- WORK INSTRUCTION:
Once the pictures are set aside, retype the remaining entries exactly.

- RECORDED DATA:
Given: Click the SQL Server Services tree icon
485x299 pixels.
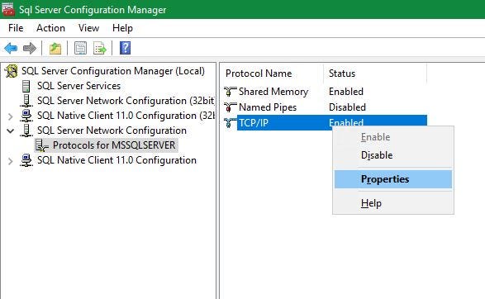Looking at the screenshot, I should tap(26, 86).
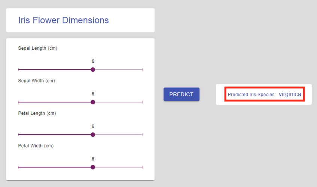Screen dimensions: 317x187
Task: Select the predicted "virginica" result text
Action: [x=290, y=94]
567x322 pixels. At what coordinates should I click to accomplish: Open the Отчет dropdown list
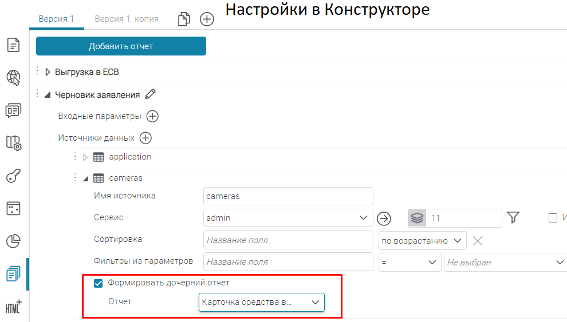tap(261, 302)
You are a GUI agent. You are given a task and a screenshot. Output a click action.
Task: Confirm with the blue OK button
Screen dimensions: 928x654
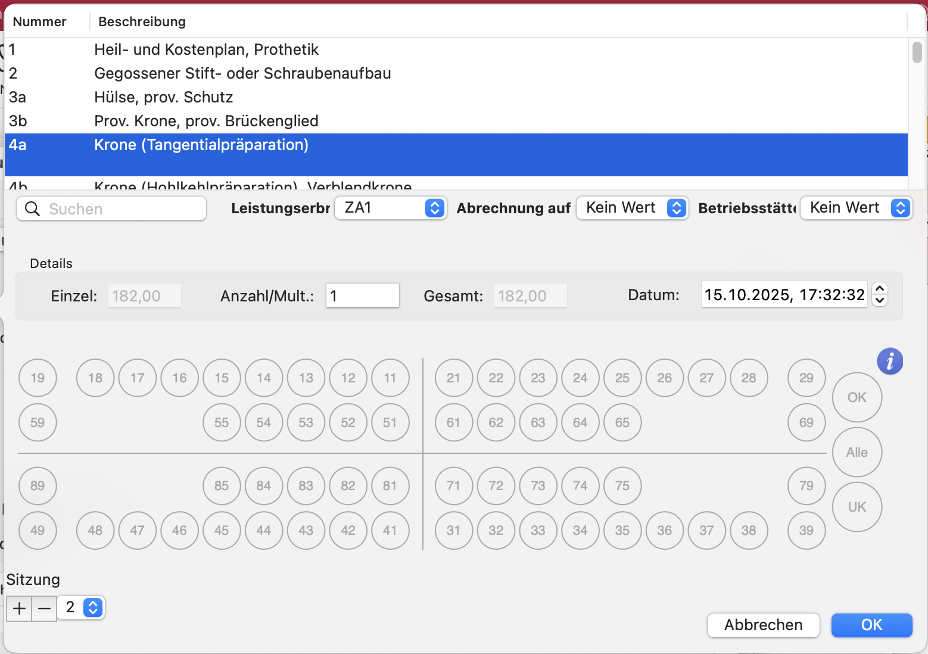[x=871, y=625]
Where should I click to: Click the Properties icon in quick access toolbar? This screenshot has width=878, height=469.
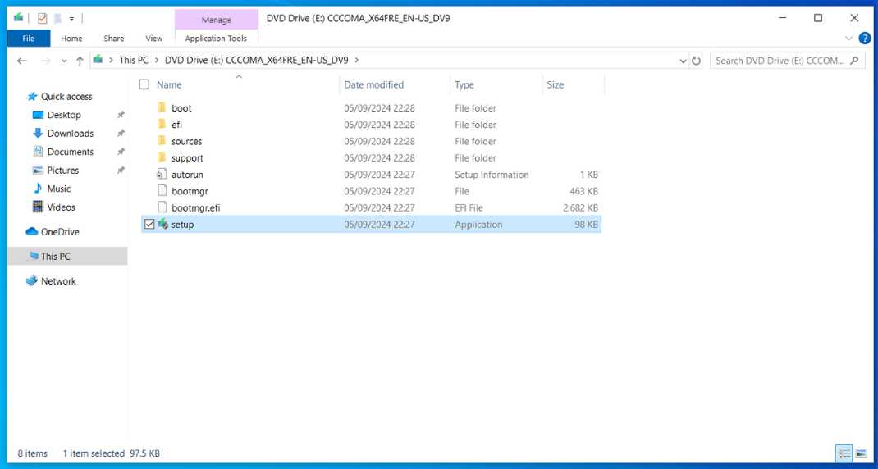42,18
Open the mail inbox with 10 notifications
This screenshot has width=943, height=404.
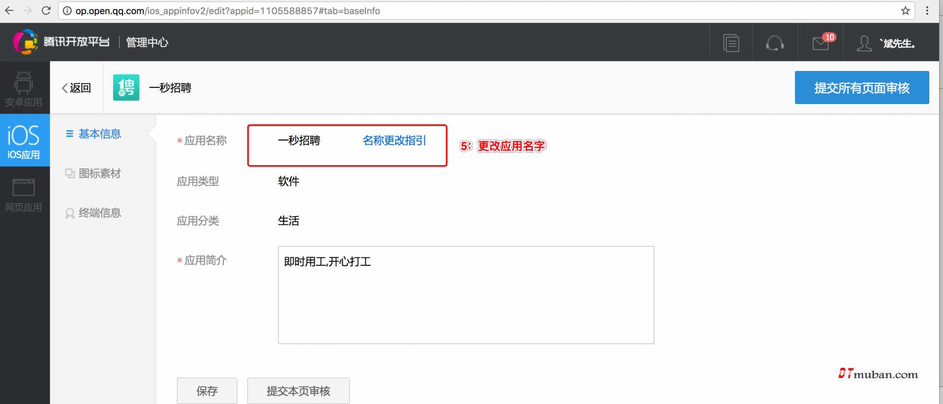(821, 43)
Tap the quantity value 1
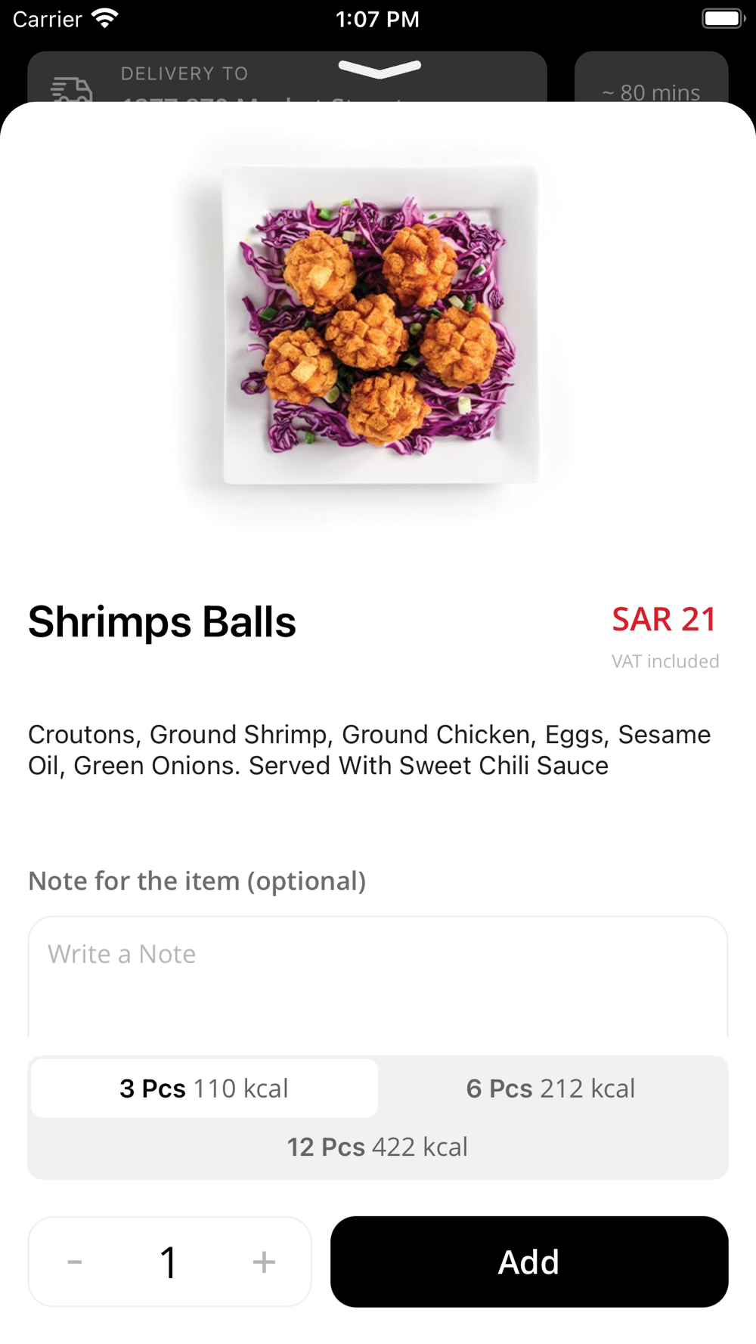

- RESULT BELOW:
Given: Click the SQL Server Services tree icon
485x299 pixels.
Looking at the screenshot, I should tap(26, 86).
Screen dimensions: 317x187
Task: Select the predicted "virginica" result text
Action: [x=290, y=94]
567x322 pixels. At what coordinates should I click to accomplish: Open the Отчет dropdown list
tap(261, 302)
You are a GUI agent. You are given a task and a screenshot. Output a click action.
Task: Confirm with the blue OK button
Screen dimensions: 928x654
[x=871, y=625]
Where should I click to: Click the Properties icon in quick access toolbar? This screenshot has width=878, height=469.
42,18
Open the mail inbox with 10 notifications
This screenshot has width=943, height=404.
(821, 43)
Tap the quantity value 1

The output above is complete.